> [TO DO] Using the data below, gather each line that includes the word "heading".

> [SUPPLIED RECORDS]
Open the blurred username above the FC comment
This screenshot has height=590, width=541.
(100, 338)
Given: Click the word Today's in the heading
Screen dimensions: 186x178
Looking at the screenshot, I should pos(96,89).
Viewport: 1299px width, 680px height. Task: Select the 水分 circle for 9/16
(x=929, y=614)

--

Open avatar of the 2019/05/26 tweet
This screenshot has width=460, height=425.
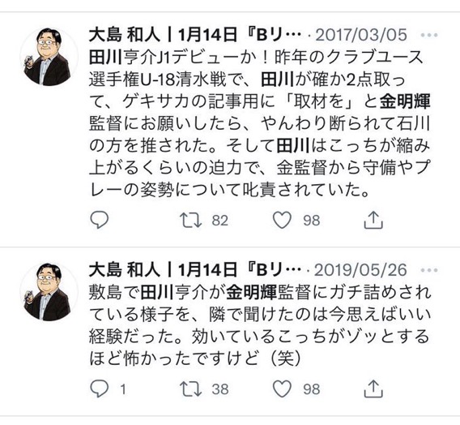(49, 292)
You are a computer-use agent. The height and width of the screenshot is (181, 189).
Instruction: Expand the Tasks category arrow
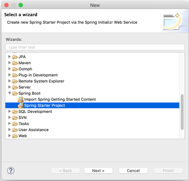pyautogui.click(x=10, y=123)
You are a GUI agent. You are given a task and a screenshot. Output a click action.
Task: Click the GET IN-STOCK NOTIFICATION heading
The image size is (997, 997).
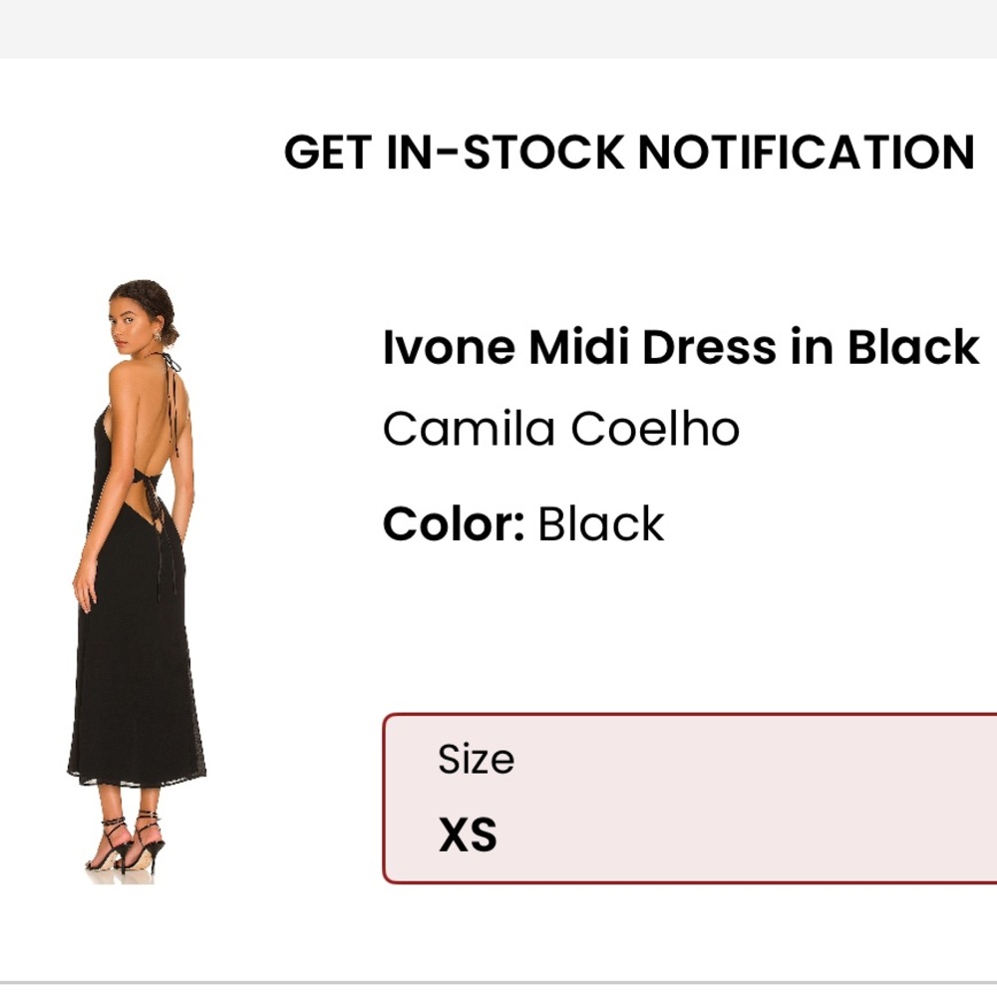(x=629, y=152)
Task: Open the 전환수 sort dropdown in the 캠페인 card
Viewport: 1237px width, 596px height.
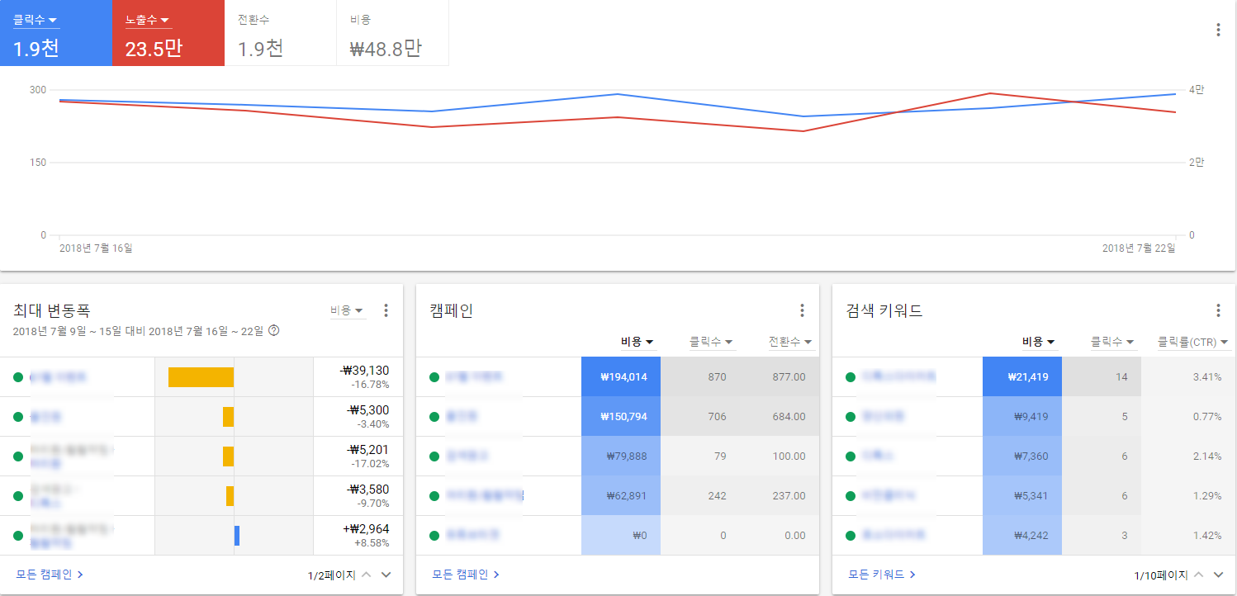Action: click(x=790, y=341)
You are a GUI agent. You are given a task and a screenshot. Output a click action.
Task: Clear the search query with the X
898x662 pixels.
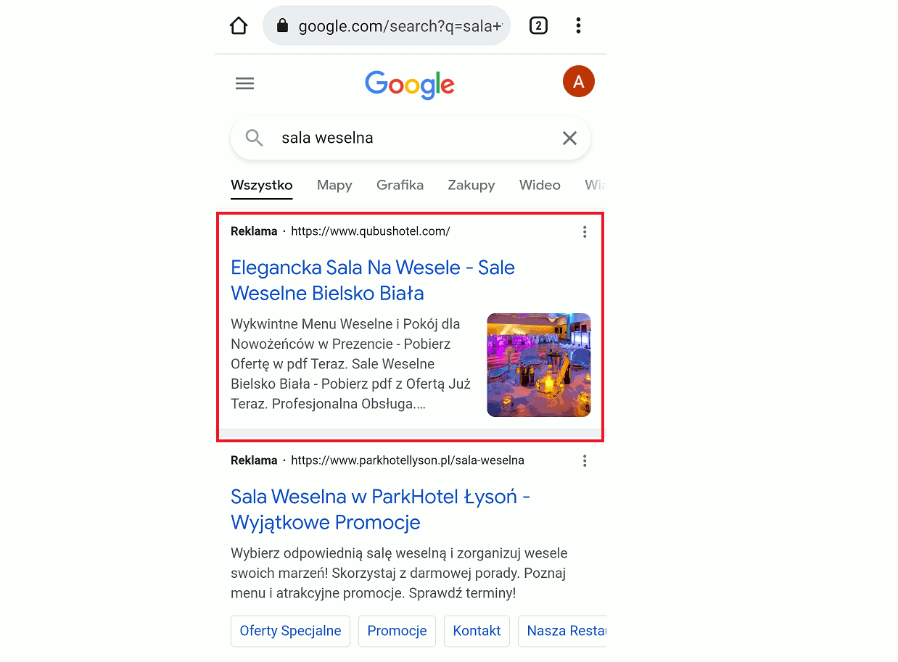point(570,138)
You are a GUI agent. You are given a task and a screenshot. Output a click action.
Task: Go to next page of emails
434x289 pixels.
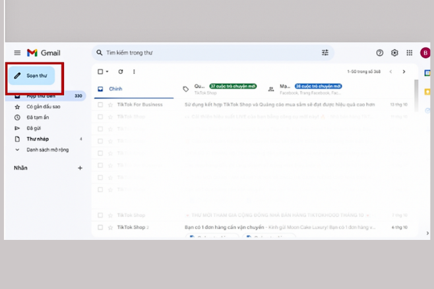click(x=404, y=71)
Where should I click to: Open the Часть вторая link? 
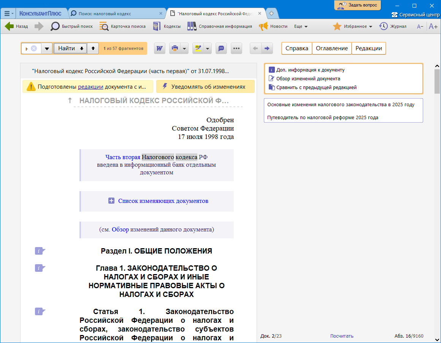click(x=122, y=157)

> [WRITTEN ANSWER]
Given: Click the word Today's in the heading
Task: Click the GET IN-STOCK NOTIFICATION heading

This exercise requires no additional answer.